Calculate basis of $U^\perp$ with $U=\langle \left(\begin{array}{c} 1\\ 1\\ 1\\ \end{array}\right) \rangle$ I used the approach $\mathbb{L}((1,1,1),0)$ and therefore got $(\left(\begin{array}{c} -1\\ 1\\ 0\\ \end{array}\right), \left(\begin{array}{c} -1\\ 0\\ 1\\ \end{array}\right))$
However in the solution the basis is $(\left(\begin{array}{c} 1\\ -1\\ 0\\ \end{array}\right), \left(\begin{array}{c} 0\\ -1\\ 1\\ \end{array}\right))$
Does my approach have an mistake or are both basis correct?
 A: Here's a result you can rely on to verify whether or not your candidate basis is valid.
Proposition. Suppose that $\{v_1,\dotsc, v_d\}$ is a basis of a vector subspace $V\subset\Bbb R^n$ and let $\{w_1,\dotsc, w_d\}\subset\Bbb R^n$. Let $A$ and $B$ be the matrices whose columns are $\{v_1,\dotsc,v_d\}$ and $\{w_1,\dotsc,w_d\}$ respectively, so
\begin{align*}
A &= \begin{bmatrix}v_1 & \dotsb & v_d\end{bmatrix} & B &= \begin{bmatrix}w_1 & \dotsb & w_d\end{bmatrix} 
\end{align*}
Then $\{w_1,\dotsc,w_d\}$ is a basis of $V$ if and only if there is an invertible matrix $P$ satisfying $AP=B$.

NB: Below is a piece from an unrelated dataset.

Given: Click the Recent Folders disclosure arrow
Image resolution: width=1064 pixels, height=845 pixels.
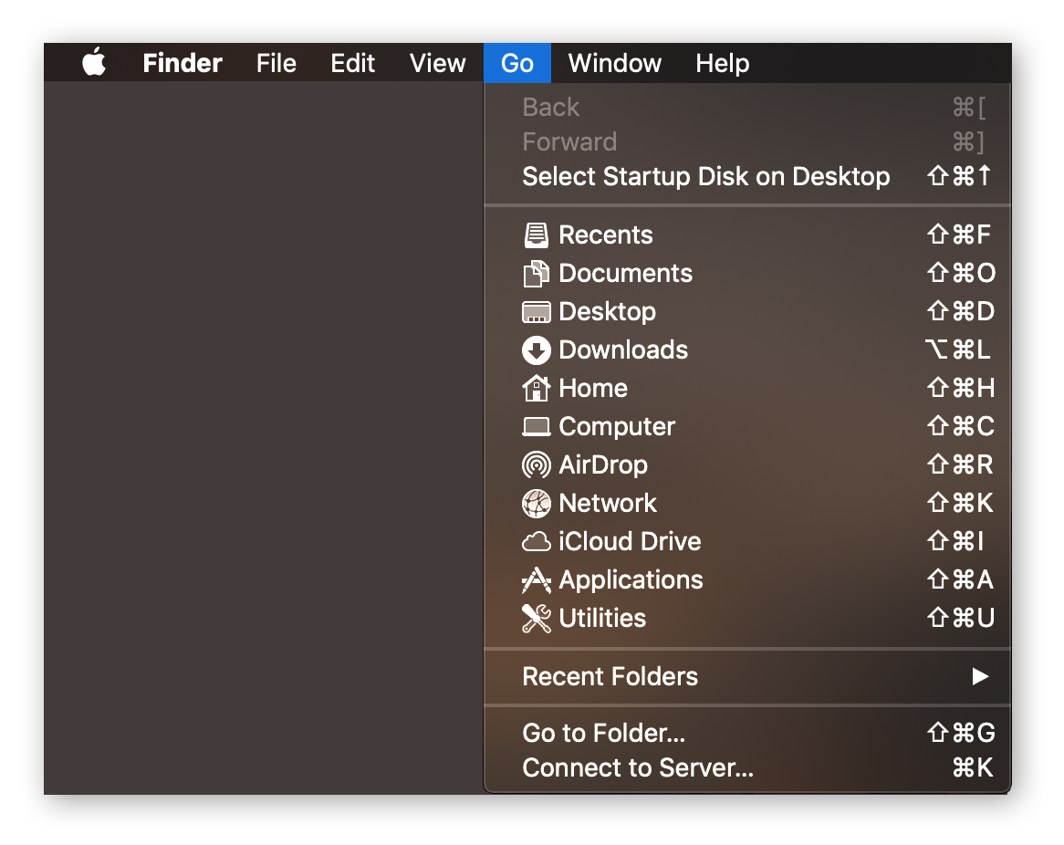Looking at the screenshot, I should point(981,676).
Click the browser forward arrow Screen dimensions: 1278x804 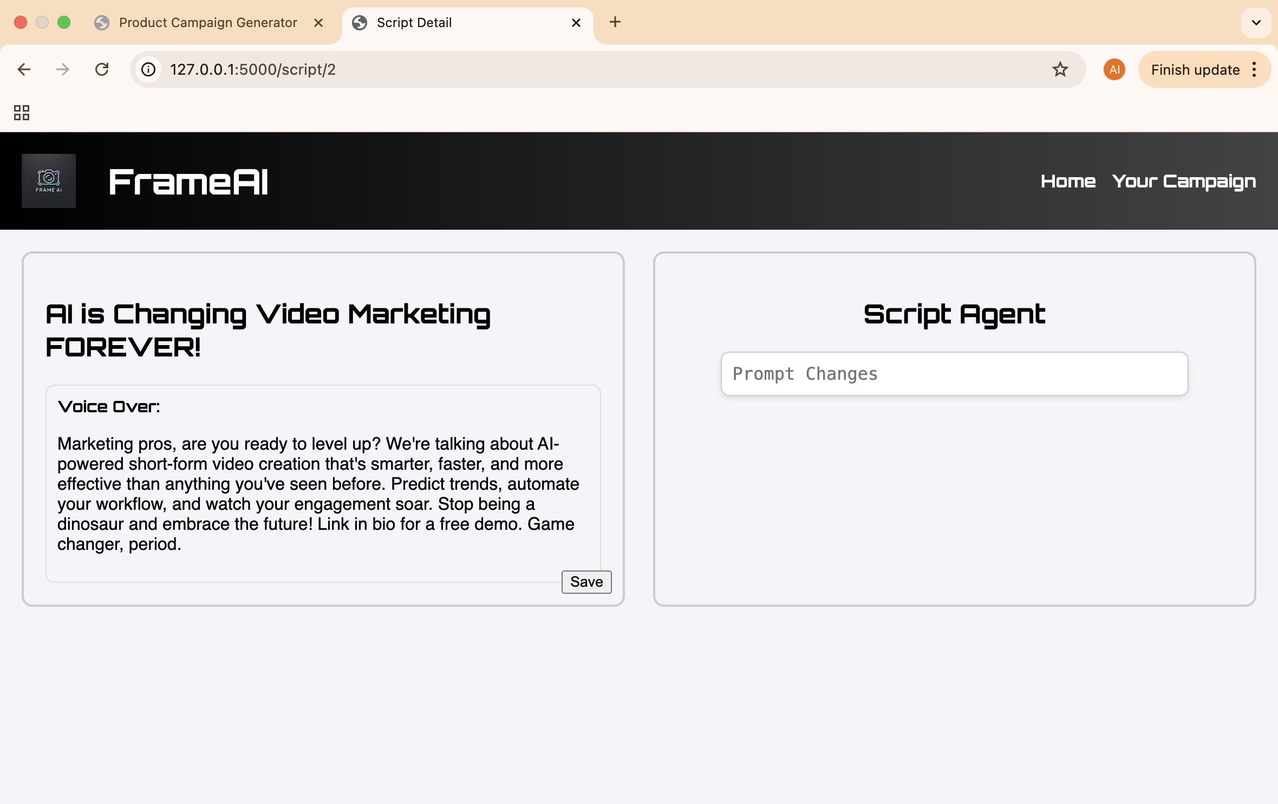point(63,69)
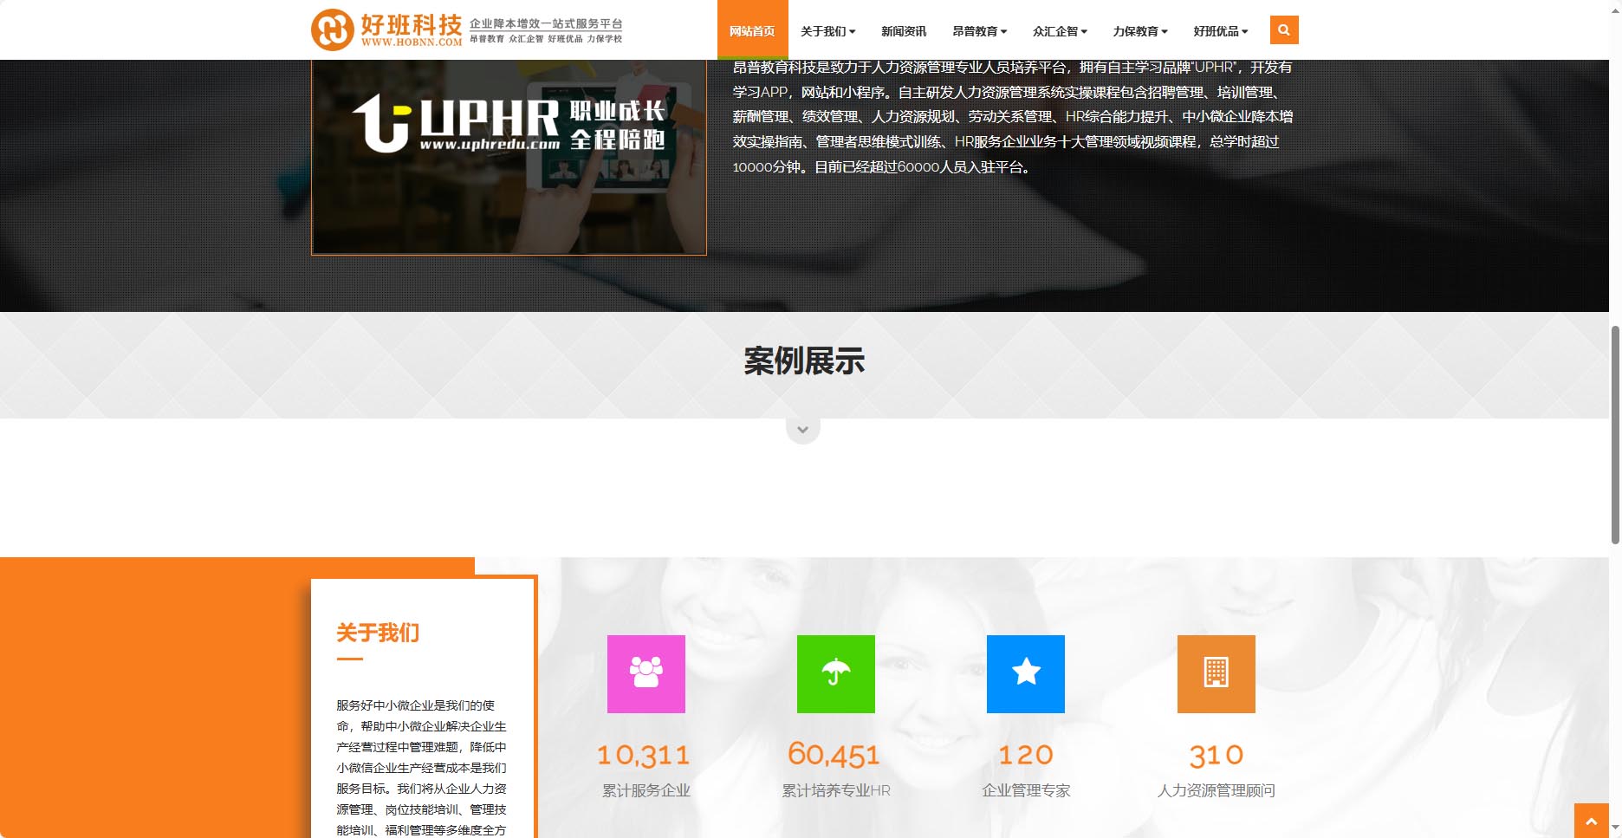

In your situation, the matrices $A$ and $B$ are given by
\begin{align*}
A &= \left[\begin{array}{rr}
-1 & -1 \\
1 & 0 \\
0 & 1
\end{array}\right] & B &= \left[\begin{array}{rr}
1 & 0 \\
-1 & -1 \\
0 & 1
\end{array}\right]
\end{align*}
Is there an invertible $P$ satisfying $AP=B$?
Hint. Using the notation from the proposition, we have $w_1=-v_1$ and $w_2=-v_1+v_2$. How might this help us construct $P$?
A: There is no such thing as the basis for a vector space, except for the trivial case when the vector space has dimension $0$ (that is, $V=\{0\}$).
The author of the solution just made a different choice of the free variables when solving $x+y+z=0$. Writing the equation as $y=-x-z$, yields the basis
$$
\left\{\,\begin{bmatrix} 1 \\ -1 \\ 0 \end{bmatrix},
\begin{bmatrix} 0 \\ -1 \\ 1 \end{bmatrix}\,\right\}
$$
However, from $x=-y-z$, as you did, you can also get the basis
$$
\left\{\,\begin{bmatrix} -2 \\ 1 \\ 1 \end{bmatrix},
\begin{bmatrix} 0 \\ 1 \\ -1 \end{bmatrix}\,\right\}
$$
The important thing is that when you remove the row(s) corresponding to the nonfree variable(s), the resulting vectors make a basis of $\mathbb{R}^k$ ($k$ the number of free variables). Choosing the standard basis is the most obvious choice, of course.